Esistono tre barriere: il The Economist le mostra….

Tre barriere rischiano di tarpare le ali al sogno di una rete internet senza frontiere. Che dall’utopia universitaria degli anni Sessanta passa alla diffusione planetaria degli anni Novanta e alla realtà degli ultimi mesi. L’Economist in edicola domani venerdì 3 settembre dedica la copertina a questo cambiamento di rotta. A partire dalla grande muraglia elettronica che in Cina filtra e censura le idee: è una diga eretta con strati di mattoni come software, infrastrutture di telecomunicazioni e gruppi impegnati nel monitoraggio delle attività online.

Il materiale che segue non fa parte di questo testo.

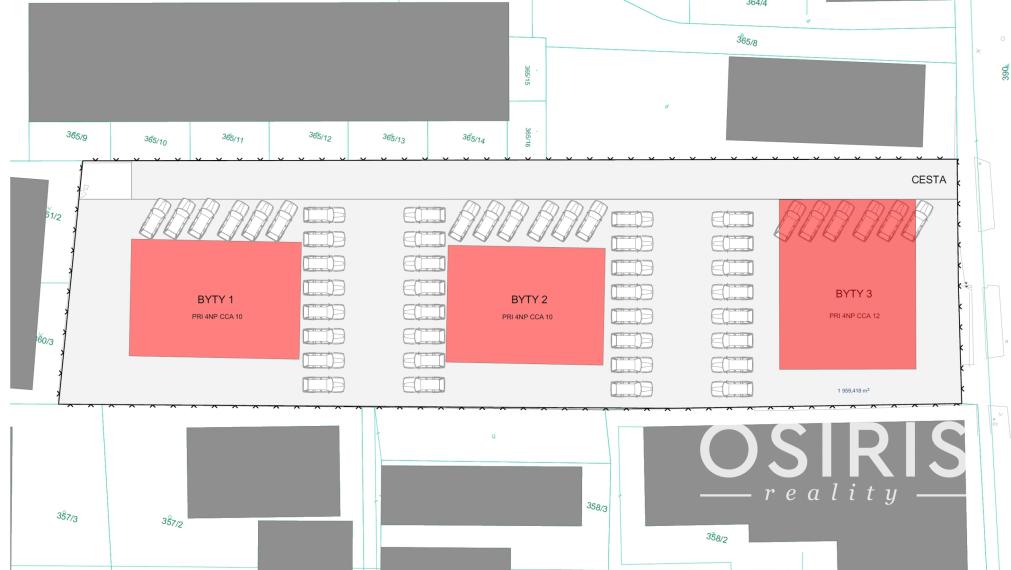
Task: Select the large gray building at top-left
Action: pyautogui.click(x=268, y=61)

Eppure le restrizioni alla libertà di espressione hanno influenzato anche l’economia

Google, per esempio, ha deciso di offrire come alternativa ai cinesi il suo motore di ricerca a Hong Kong. E può contare sul decollo del suo sistema operativo Android per dispositivi mobili, come cellulari e tablet. Ma deve affrontare improvvise restrizioni dai palazzi di Pechino. Anche in altre nazioni (Iran, Cuba, Arabia Saudita, Vietnam) internet non ha portato benefici sensibili per la democrazia, ricorda l’Economist.

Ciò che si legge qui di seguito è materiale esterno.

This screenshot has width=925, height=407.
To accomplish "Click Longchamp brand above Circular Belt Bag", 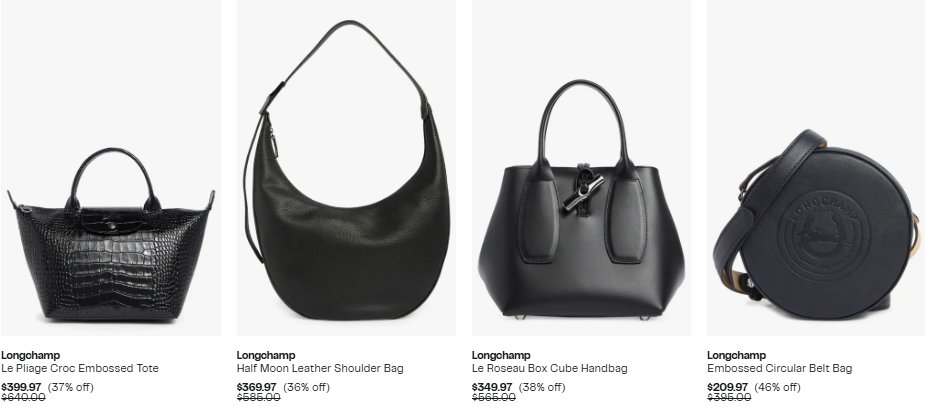I will click(736, 355).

Il secondo muro opposto a un web aperto per la discussione pubblica è la diffusione dei “giardini recintati” (walled garden). All’inizio degli anni Ottanta, per esempio, aprì “The Well”, una comunità online che offriva spazio per i dibattiti. Chiunque poteva partecipare. I recenti social network come Facebook, invece, sono luoghi frammentati e, spesso, privati: riflessioni, immagini e filmati vengono condivisi tra amici. Oppure, le applicazioni per iPhone e iPad costruiscono community sulla base di interessi (viaggi, letture, giochi). Anzi, Wired ha annunciato la fine del web così come lo conosciamo: secondo un’analisi di Cisco condotta dal guru Andrew Odlyzko, infatti, l’interesse per le pagine web sarebbe diminuito rispetto alla crescente attenzione per i video, il filesharing, le applicazioni. Eppure è un’analisi contestata: Il blog Gizmodo, per esempio, rileva che i siti di videosharing (come Youtube) non sono una categoria a parte, ma andrebbero inclusi nella voce “web”. Ribaltando, così, il risultato dello studio pubblicato da Wired.

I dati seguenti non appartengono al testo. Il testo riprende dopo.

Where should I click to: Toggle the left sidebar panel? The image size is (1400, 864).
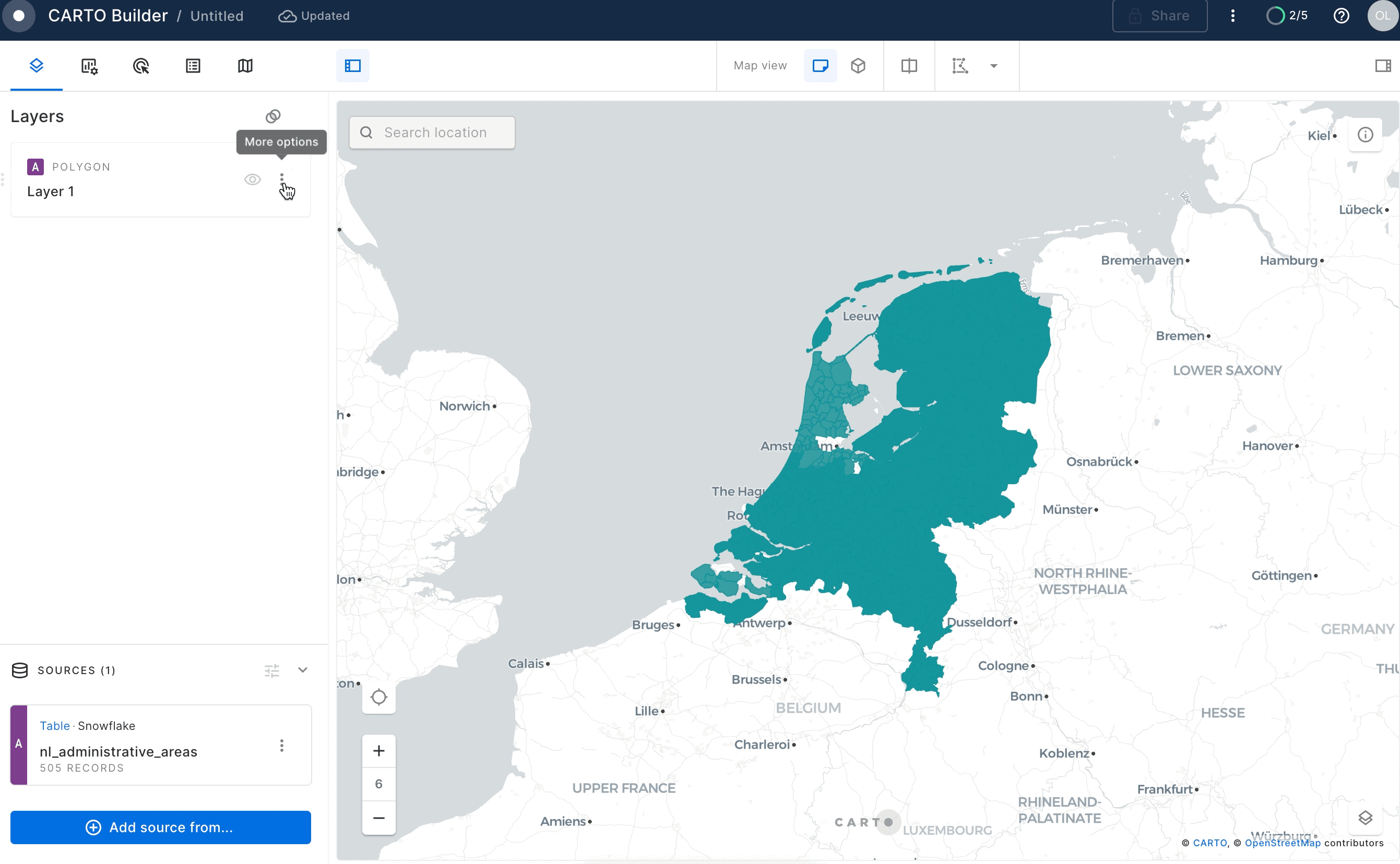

Ma l’Economist ricorda un altro tema di discussione riaperto dal recente documento congiunto di Google e Verizon. È la “net neutrality”. Le due società hitech hanno proposto di non discriminare il traffico internet sulla rete fissa, così come già avviene ora: nessun pacchetto di dati ha la precedenza su altri. E l’infrastruttura di telecomunicazione fa il meglio che può (“best effort”) per consegnare le informazioni a destinazione, scontando, per esempio, code dovute all’intasamento dei network. Google e Verizon, però, hanno chiesto di non applicare la “net neutrality” alle reti di telefonia mobile: secondo le due società, garantire connessioni veloci per servizi avanzati, come la diagnostica a distanza o i filmati tridimensionali, favorisce investimenti sulle infrastrutture e un ecosistema di aziende innovative pronte a affrontare le sfide tecnologiche. Il dibattito è ancora in corso.